Of course, this website is a vehicle for building up our confidence. But it can also act as a forum for discussing strategies for debating with religious persons and trying to win them over. This task is difficult - an uphill endevor, but it is important.

Dave Trot has told this funny story about succeeding in the face of overwhelming odds: "The actor Warren Beatty had affairs with many of the most beautiful women in the world. He was once asked in an interview, 'what is the secret of your succes with women?' He said, 'I ask every woman I meet if she'll sleep with me. . . I get slapped a lot, but I get laid a lot too.' My own strategy with respect to Atheism is to ask every new person I meet, 'do you believe in god?' and we take it from there. Sometimes it works.

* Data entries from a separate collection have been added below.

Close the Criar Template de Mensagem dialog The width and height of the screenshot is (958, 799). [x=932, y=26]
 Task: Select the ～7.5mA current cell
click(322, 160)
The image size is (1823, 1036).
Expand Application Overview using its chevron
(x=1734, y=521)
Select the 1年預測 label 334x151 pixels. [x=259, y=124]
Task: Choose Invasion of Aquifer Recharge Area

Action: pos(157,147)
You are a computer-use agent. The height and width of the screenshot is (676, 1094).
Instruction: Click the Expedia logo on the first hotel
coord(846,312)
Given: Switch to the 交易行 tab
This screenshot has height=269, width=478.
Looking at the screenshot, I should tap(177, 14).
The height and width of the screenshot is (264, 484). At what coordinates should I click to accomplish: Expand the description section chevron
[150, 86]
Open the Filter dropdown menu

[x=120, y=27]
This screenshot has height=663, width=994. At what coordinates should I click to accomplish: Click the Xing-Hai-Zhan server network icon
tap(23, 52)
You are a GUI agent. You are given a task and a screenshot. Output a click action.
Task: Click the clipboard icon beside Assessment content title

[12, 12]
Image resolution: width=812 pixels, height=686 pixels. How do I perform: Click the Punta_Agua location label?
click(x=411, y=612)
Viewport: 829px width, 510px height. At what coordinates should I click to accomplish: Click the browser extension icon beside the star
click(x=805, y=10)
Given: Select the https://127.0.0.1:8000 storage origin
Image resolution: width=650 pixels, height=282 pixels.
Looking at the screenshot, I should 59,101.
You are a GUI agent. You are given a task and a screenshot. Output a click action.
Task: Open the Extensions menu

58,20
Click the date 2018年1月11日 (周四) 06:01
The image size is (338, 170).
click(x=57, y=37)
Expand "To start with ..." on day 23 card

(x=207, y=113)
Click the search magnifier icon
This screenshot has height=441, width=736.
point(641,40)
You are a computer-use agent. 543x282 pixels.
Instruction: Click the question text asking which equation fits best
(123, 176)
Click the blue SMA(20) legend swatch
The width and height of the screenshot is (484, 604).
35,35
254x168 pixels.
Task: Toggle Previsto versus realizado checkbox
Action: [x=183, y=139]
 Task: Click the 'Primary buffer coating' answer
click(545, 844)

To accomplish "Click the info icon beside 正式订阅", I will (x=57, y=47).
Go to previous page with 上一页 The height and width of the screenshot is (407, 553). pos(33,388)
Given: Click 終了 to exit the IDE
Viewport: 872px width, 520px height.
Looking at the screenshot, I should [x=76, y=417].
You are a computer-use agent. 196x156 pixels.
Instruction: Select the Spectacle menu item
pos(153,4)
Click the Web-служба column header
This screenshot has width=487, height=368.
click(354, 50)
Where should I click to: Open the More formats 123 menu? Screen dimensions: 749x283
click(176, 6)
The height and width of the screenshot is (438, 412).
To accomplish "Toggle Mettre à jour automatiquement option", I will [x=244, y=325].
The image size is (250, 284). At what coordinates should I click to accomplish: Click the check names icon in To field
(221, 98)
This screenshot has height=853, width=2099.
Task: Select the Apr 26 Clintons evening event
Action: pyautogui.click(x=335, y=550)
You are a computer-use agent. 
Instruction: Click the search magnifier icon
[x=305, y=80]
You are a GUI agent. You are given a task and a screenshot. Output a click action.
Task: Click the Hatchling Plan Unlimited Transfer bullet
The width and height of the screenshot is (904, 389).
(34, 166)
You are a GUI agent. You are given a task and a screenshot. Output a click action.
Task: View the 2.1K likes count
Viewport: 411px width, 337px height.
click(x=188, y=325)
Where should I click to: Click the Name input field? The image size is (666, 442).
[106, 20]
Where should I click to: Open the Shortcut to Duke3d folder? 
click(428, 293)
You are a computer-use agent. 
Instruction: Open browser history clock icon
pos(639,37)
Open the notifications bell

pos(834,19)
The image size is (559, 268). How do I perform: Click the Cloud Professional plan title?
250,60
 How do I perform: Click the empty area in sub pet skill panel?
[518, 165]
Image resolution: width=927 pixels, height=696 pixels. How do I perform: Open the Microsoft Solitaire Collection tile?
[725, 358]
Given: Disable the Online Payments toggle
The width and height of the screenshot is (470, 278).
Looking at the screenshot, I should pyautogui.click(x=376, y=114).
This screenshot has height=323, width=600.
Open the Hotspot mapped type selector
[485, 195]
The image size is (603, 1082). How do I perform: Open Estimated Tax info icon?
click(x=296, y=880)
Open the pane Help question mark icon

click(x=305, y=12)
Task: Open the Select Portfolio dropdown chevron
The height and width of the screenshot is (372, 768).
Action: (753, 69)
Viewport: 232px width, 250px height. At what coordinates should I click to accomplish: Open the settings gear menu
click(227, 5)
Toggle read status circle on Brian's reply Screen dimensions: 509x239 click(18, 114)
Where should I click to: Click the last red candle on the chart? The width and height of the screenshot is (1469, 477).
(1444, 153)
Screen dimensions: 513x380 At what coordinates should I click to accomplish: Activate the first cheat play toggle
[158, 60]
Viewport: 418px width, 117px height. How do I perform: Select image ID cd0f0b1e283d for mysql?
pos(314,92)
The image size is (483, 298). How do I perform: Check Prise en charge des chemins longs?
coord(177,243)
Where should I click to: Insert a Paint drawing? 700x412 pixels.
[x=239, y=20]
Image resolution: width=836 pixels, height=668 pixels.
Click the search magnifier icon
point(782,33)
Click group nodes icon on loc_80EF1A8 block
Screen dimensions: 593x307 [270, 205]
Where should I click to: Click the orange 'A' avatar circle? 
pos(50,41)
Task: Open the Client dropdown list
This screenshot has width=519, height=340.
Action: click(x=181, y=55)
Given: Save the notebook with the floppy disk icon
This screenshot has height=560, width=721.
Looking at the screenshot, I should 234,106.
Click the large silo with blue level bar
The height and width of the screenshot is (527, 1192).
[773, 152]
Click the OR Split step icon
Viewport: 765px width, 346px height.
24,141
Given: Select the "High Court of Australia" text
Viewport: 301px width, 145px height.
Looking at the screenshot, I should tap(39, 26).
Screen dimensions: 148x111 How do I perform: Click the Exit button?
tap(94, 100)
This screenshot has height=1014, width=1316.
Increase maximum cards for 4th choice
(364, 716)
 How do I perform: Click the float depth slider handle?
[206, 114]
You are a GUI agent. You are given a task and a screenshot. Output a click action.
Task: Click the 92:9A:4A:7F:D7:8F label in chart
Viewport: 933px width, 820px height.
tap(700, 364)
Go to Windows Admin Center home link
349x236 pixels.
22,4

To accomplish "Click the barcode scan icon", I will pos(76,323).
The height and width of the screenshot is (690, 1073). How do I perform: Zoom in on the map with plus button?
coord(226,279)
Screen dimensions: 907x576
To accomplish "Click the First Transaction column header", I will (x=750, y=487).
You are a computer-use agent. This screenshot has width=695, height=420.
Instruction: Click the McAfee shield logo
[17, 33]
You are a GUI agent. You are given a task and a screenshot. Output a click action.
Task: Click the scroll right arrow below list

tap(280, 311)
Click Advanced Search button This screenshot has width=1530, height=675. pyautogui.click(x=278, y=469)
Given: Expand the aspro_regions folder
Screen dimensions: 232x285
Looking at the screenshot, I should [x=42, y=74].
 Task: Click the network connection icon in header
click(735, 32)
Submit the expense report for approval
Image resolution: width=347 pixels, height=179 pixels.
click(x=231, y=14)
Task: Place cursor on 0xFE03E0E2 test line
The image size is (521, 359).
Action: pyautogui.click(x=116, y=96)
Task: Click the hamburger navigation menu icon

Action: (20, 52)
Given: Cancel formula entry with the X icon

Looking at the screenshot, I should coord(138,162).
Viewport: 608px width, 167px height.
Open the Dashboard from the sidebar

I'm coming at this with a page from our gay brothers and sisters with their movement. People are far more understanding and tolerant, overall, when they know someone who is [gay/atheist/feminist/etc] versus stereotypes they see parroted at church or elsewhere.

I also try to engage in conversation with a modicum of empathy and compassion. I'm not looking to win someone over to my 'side' of things. However, I am hoping to find common ground and hopefully have them come to understand how I've come to be a none and why it is just fine that I am. Beliefs and lack thereof are a very personal thing. Build rapport with people, show them that people other than their religious sect can be good, decent, and worthwhile, and they will remember the next time someone they go to church with says something ugly about you.

I am proactive. I have an atheist blog on Google blogspot that has been viewed by at least several hundred people already. I haven't added anything to it lately so I don't know the actual number of viewers by now, perhaps as many as a thousand or more. I'm pretty sure that fellow atheists are not the only ones to have viewed it. My guess is several Christians, Jews, and Muslims have also. I think that at the moment I have 54 blog posts on it on several subjects about religious ideology, and also on scientific subjects such as evolution. My hope is that my blog will give theists reason to think more deeply and critically, and hopefully plant some seeds of reason and open a few eyes.

Correction:

My Google atheism blog has had 3652 page views.

I love your photo with the Egyptian religious icons in the background. Such beautiful works of art have been created with the intent of 'praising God: think of music, painting, sculpture, poetry, prose and architecture.

On the other hand, think about the horrible price: the Inquisition, stoning of accused aduterous persons, burning of witches, circumcision of girls, persecuting homosexuals, silencing scientific findings (recall Galileo, Darwin), and many other creative methods of inflicting pain.